> _DATASET ROWS_
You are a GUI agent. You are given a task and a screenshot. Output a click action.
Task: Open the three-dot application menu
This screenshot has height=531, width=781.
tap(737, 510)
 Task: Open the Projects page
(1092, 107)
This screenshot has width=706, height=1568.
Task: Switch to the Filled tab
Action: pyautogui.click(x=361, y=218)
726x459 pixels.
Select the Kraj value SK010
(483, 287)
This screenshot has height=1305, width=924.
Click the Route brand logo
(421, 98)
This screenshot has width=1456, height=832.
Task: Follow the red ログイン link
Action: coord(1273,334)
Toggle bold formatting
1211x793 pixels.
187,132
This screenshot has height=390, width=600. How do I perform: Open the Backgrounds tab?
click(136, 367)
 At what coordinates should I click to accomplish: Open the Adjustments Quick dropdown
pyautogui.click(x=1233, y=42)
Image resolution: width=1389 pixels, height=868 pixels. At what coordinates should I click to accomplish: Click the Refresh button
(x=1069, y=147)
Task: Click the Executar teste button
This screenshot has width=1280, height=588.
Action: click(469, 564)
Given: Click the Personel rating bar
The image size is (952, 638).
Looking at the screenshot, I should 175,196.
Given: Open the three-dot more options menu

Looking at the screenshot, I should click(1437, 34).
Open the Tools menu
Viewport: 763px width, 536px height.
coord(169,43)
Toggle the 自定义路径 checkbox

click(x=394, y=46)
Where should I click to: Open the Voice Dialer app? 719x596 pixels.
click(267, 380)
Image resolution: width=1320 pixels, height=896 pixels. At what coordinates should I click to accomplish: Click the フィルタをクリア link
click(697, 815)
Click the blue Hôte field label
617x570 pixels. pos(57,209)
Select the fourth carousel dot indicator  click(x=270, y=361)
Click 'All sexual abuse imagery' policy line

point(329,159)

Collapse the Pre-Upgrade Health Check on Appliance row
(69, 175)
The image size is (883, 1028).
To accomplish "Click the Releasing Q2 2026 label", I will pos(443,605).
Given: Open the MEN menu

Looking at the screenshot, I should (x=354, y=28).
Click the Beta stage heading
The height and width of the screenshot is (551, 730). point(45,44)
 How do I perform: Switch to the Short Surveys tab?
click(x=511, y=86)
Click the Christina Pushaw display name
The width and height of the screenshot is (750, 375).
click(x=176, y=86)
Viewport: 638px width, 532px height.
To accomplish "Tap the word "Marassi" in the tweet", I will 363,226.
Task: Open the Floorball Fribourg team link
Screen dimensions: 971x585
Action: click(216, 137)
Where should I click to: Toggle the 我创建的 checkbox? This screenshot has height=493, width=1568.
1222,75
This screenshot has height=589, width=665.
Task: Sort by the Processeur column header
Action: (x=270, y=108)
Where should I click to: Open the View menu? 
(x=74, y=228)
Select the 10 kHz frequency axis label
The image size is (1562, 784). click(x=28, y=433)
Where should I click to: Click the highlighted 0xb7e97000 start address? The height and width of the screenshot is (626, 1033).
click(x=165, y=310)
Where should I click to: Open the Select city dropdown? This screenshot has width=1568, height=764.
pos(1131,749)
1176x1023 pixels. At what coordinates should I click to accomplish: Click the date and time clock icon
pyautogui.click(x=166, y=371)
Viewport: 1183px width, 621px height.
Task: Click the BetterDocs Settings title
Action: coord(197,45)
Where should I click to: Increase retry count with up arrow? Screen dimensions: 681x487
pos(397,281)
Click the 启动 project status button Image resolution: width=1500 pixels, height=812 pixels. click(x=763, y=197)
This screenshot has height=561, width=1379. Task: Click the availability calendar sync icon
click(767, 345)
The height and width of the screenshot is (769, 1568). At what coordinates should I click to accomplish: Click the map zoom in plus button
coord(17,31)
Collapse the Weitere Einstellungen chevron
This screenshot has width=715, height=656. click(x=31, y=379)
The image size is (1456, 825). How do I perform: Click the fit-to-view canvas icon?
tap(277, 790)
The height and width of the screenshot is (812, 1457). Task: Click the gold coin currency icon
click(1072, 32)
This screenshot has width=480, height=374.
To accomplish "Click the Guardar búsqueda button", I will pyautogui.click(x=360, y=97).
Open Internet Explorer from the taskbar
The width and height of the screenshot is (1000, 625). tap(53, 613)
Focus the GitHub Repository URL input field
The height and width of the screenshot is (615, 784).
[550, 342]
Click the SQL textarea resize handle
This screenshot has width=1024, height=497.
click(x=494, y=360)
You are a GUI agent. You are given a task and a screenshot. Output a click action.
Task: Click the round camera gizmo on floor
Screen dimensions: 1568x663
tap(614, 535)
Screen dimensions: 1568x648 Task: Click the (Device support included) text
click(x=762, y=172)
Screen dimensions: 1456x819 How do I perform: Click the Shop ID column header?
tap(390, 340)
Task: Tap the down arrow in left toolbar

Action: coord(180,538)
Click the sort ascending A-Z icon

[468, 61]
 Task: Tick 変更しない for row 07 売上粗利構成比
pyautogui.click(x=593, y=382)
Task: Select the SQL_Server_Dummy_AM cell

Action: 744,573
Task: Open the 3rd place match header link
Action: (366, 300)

> _WRITTEN REQUEST_
Lay out as a JSON list of strings, one string per line and omitting blank lines, the lines of the records from the line containing "This screenshot has width=480, height=374." through the end of the records.

> _FINAL RESULT_
[
  "This screenshot has width=480, height=374.",
  "To accomplish \"Click the Guardar búsqueda button\", I will pyautogui.click(x=360, y=97).",
  "Open Internet Explorer from the taskbar",
  "The width and height of the screenshot is (1000, 625). tap(53, 613)",
  "Focus the GitHub Repository URL input field",
  "The height and width of the screenshot is (615, 784).",
  "[550, 342]",
  "Click the SQL textarea resize handle",
  "This screenshot has width=1024, height=497.",
  "click(x=494, y=360)",
  "You are a GUI agent. You are given a task and a screenshot. Output a click action.",
  "Task: Click the round camera gizmo on floor",
  "Screen dimensions: 1568x663",
  "tap(614, 535)",
  "Screen dimensions: 1568x648 Task: Click the (Device support included) text",
  "click(x=762, y=172)",
  "Screen dimensions: 1456x819 How do I perform: Click the Shop ID column header?",
  "tap(390, 340)",
  "Task: Tap the down arrow in left toolbar",
  "Action: coord(180,538)",
  "Click the sort ascending A-Z icon",
  "[468, 61]",
  " Task: Tick 変更しない for row 07 売上粗利構成比",
  "pyautogui.click(x=593, y=382)",
  "Task: Select the SQL_Server_Dummy_AM cell",
  "Action: 744,573",
  "Task: Open the 3rd place match header link",
  "Action: (366, 300)"
]